An EPCM contract on a lump sum basis does not solve the problem of antithesis – there is now every incentive for the contractor to mini-mize the EPCM input, but none to promote better EPCM performance.

This goes even further in the contract, where the EPCM contractor is reimbursed by a percentage of DFC; there is now a positive incentive to raise the DFC. If this can be done in ways which reduce the EPCM input, for instance by purchasing large packages or choosing more expensive suppliers and contractors who require less surveillance or expediting, the EPCM contractor scores twice.

One of the most common systems to seek a balance between the conflicting needs is to split the EPCM work into two stages: the feasibility study and the project. For the study work, the contractor is primarily motivated by the need to secure the project work, which will follow the study. Following the execution of the study, the project work should be

sufficiently defined to permit its execution on a realistically motivated basis. There is now a definition of the plant which can be used as a basis for a turnkey contract, and an established project budget which can be used to set up a realistic bonus/penalty incentive for an EPCM contract.
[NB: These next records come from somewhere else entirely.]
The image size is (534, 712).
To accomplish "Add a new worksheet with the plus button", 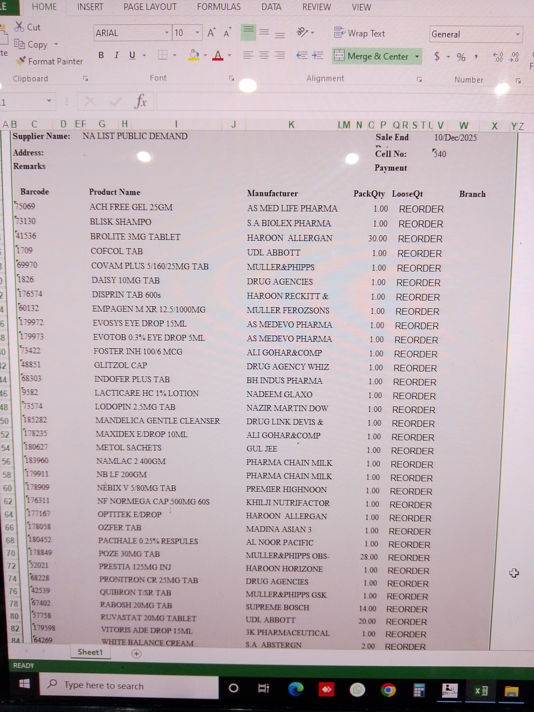I will coord(136,653).

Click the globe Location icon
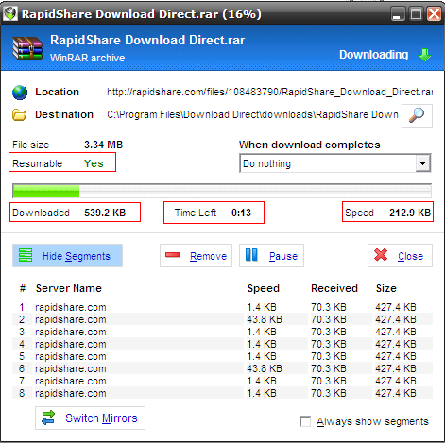click(20, 93)
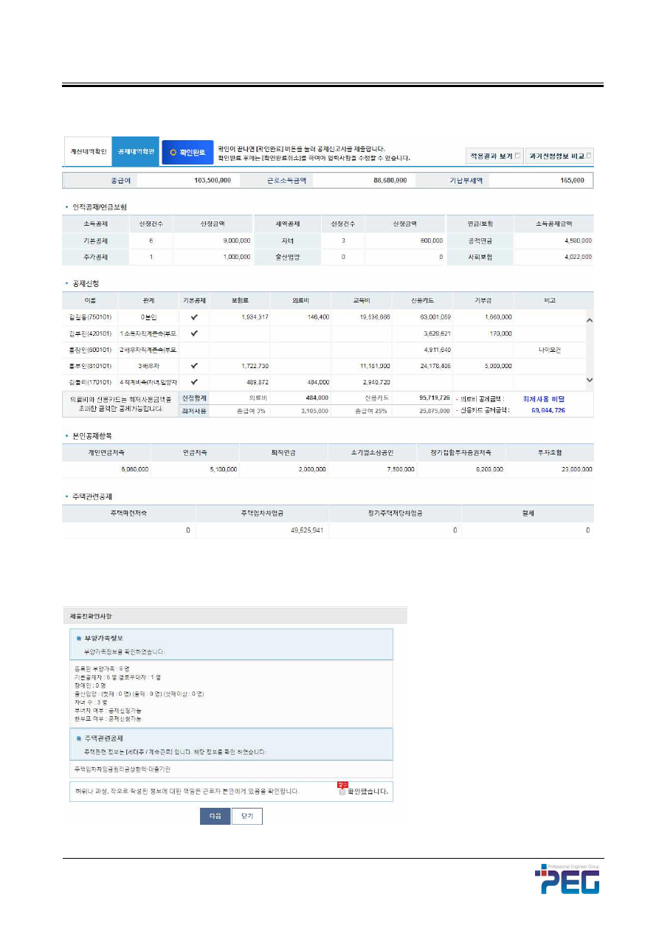This screenshot has height=931, width=659.
Task: Click the 기본공제 checkmark for 김부친
Action: [195, 333]
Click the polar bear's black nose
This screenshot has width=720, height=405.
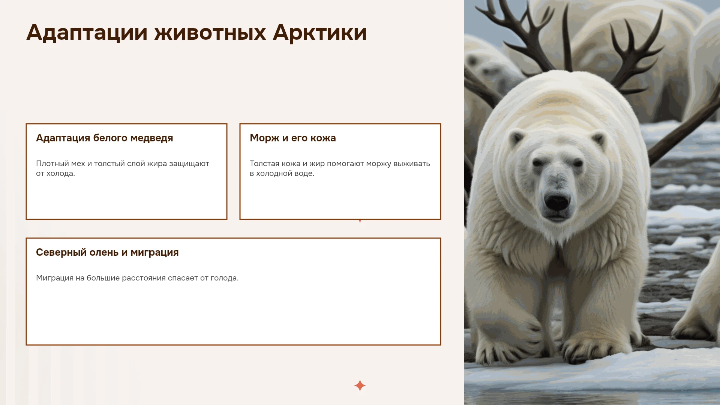tap(557, 203)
This system also has its weaknesses from the client’s viewpoint. Other than the lure of the eventual project work, there is no inherent incentive to the study contractor to set the most challenging project budgets and schedules. The contractor who does the study work has a considerable advantage over any potential competitors for the project work. He has gained familiarity with the project, and has participated in the compromises and decisions made in terms of the plant design, pricing, and construction schedule; competitors for the project work, if successful, may be expected to challenge the work done and invalidate the commitments.

It should be no surprise that many engineering contractors are prepared to do study work at bargain basement prices! Clients therefore have to exercise great care that the study is conducted competently, that project cost estimates do not include excessive contingencies or leeway for scope reduction, and above all that the best quality of conceptual design and innovation is obtained. This is not consistent with getting the work done cheaply.